- _Exercise input_:
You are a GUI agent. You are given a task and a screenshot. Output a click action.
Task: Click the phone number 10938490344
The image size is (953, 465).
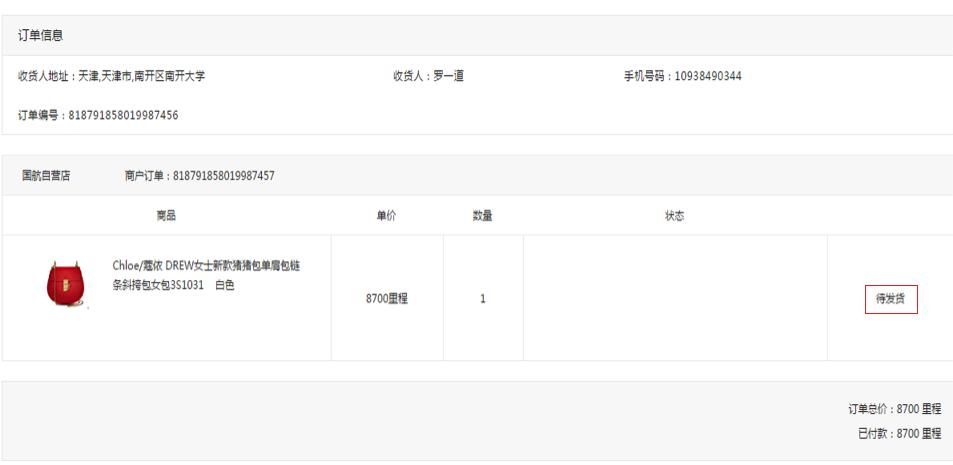tap(708, 77)
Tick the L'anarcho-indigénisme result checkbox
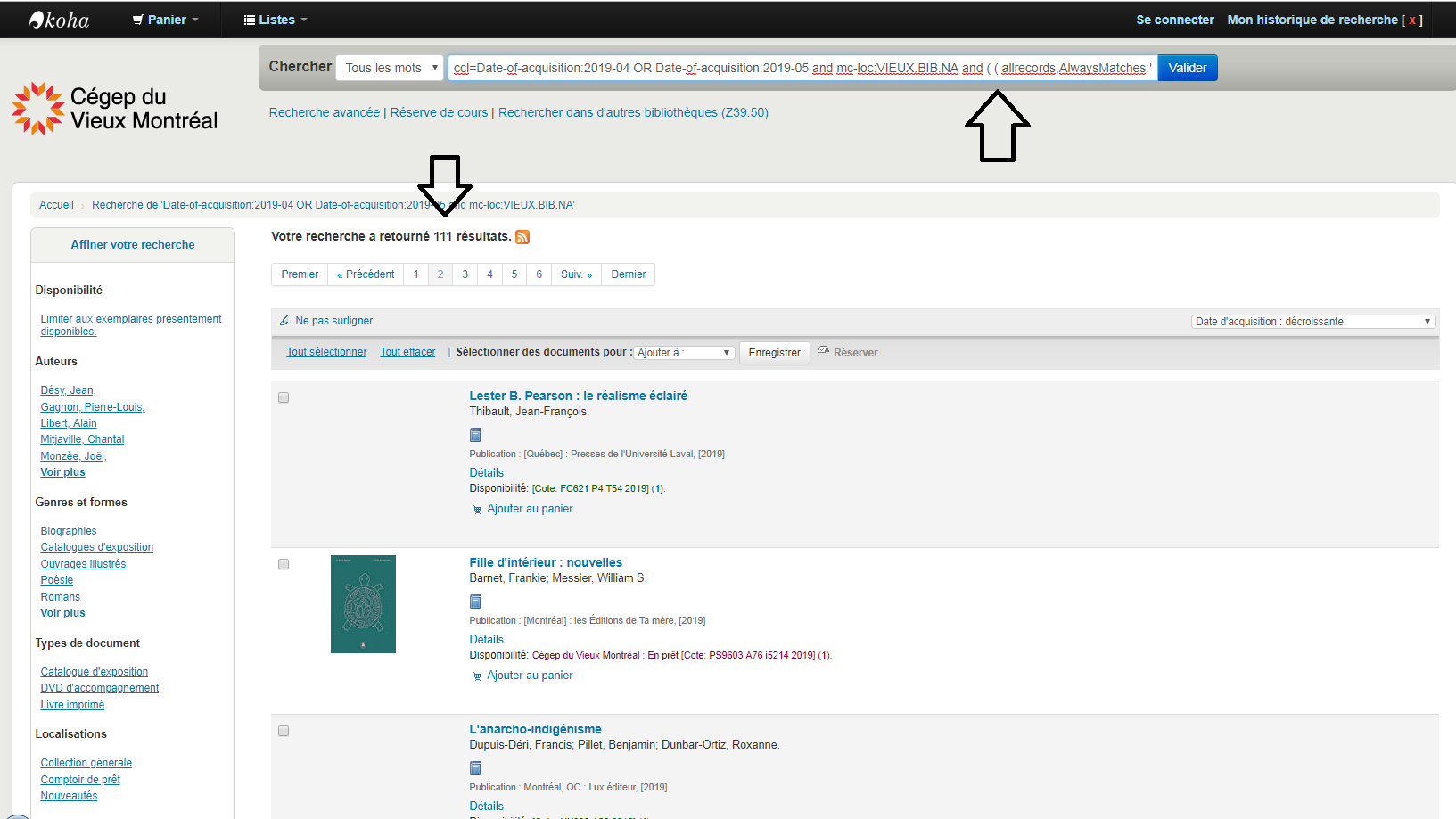 tap(284, 731)
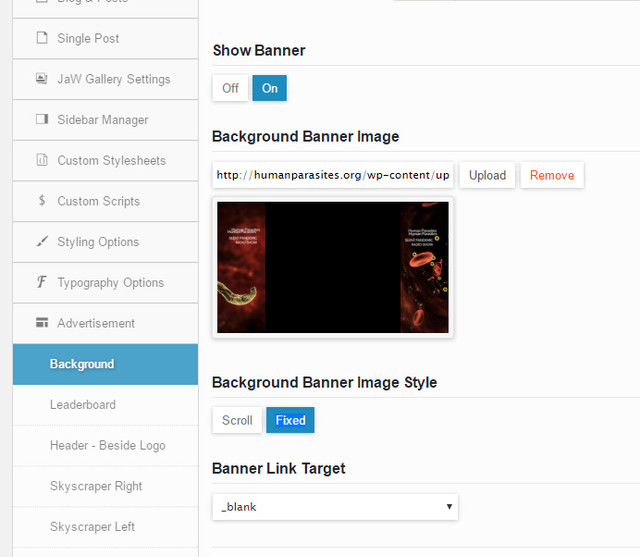Set banner image style to Scroll
This screenshot has height=557, width=640.
coord(237,420)
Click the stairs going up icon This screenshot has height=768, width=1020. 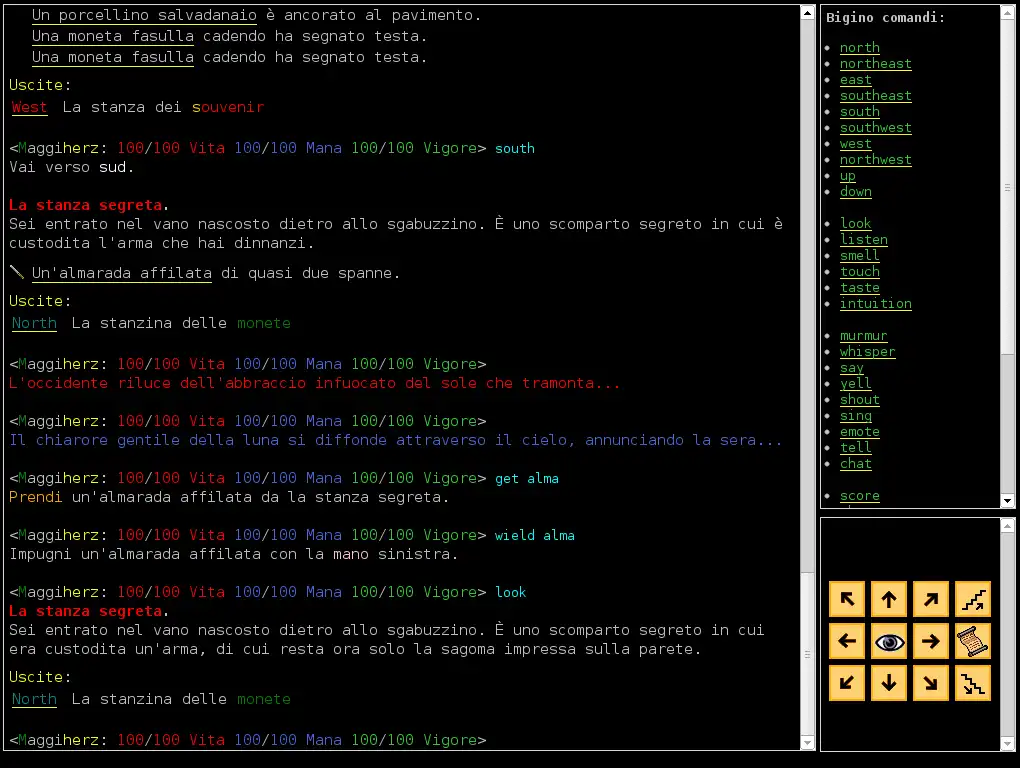pyautogui.click(x=973, y=599)
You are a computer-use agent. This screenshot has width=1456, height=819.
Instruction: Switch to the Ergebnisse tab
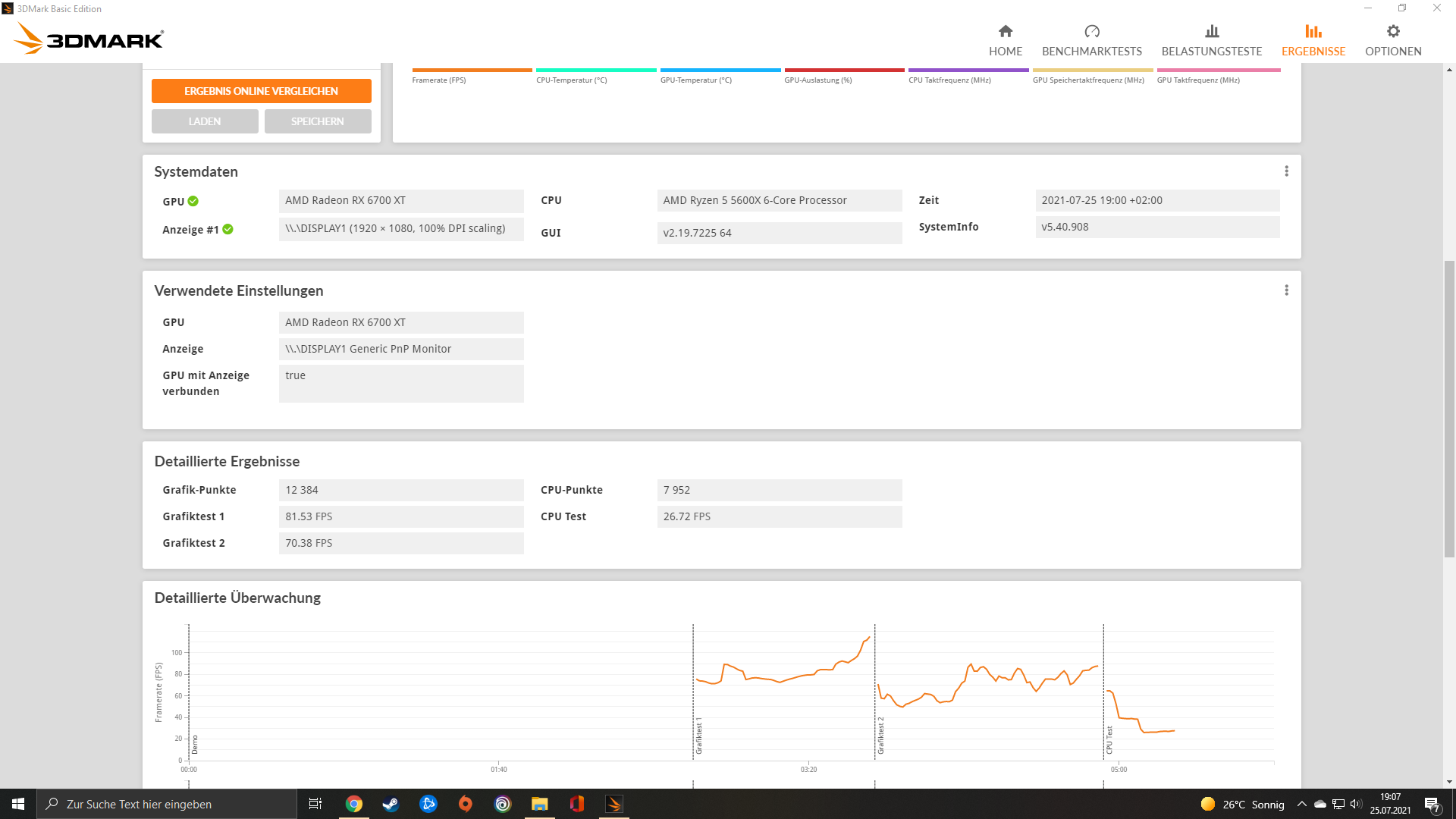click(1313, 40)
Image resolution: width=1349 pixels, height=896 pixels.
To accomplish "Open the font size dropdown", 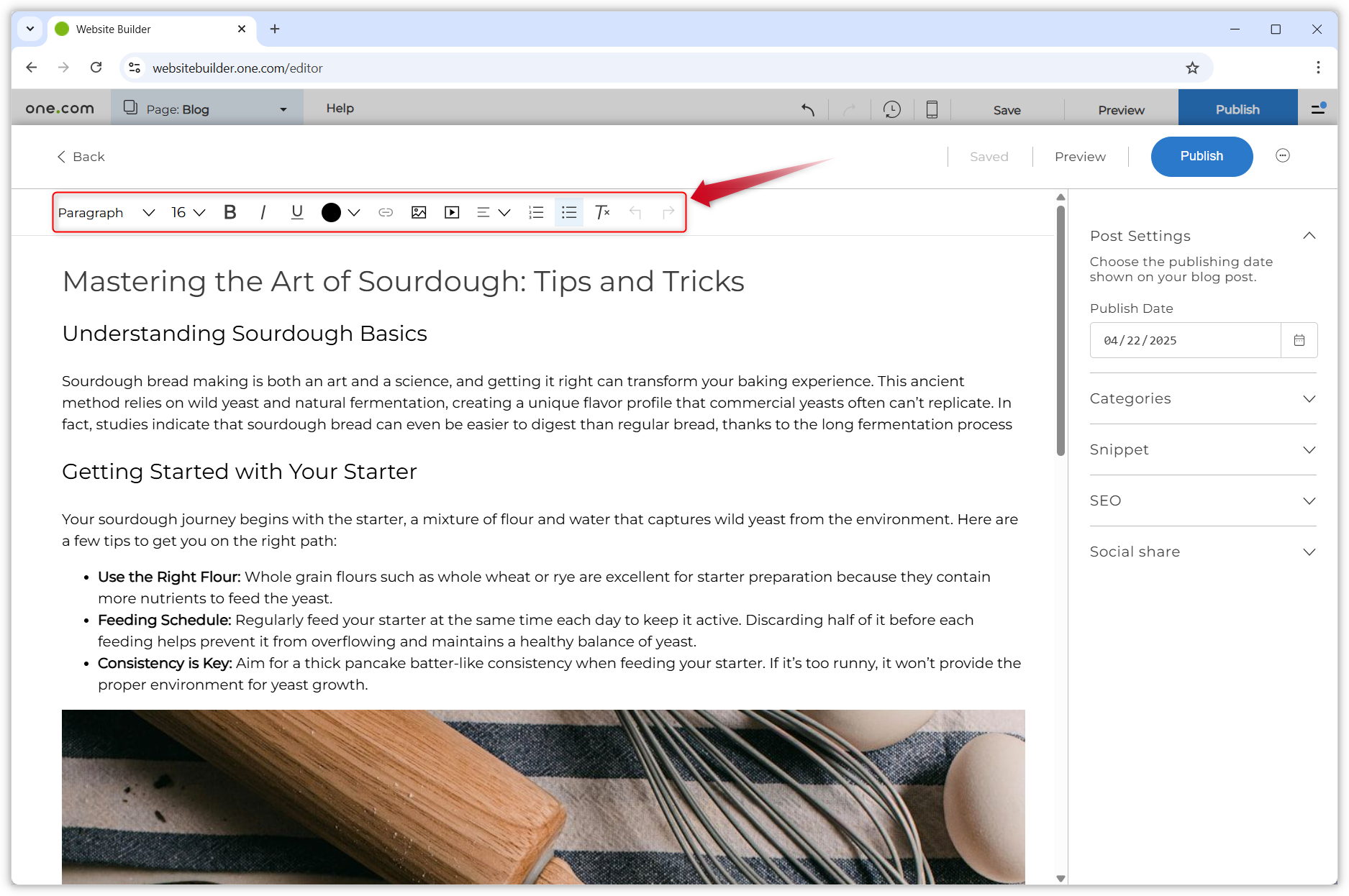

- _Exercise_: Switch "font size" to "text size" in the lines from the one containing "Image resolution: width=1349" through the last line, and give those lines again with nothing else changed. Leave the pictures out.

- _Correct answer_:
Image resolution: width=1349 pixels, height=896 pixels.
To accomplish "Open the text size dropdown", 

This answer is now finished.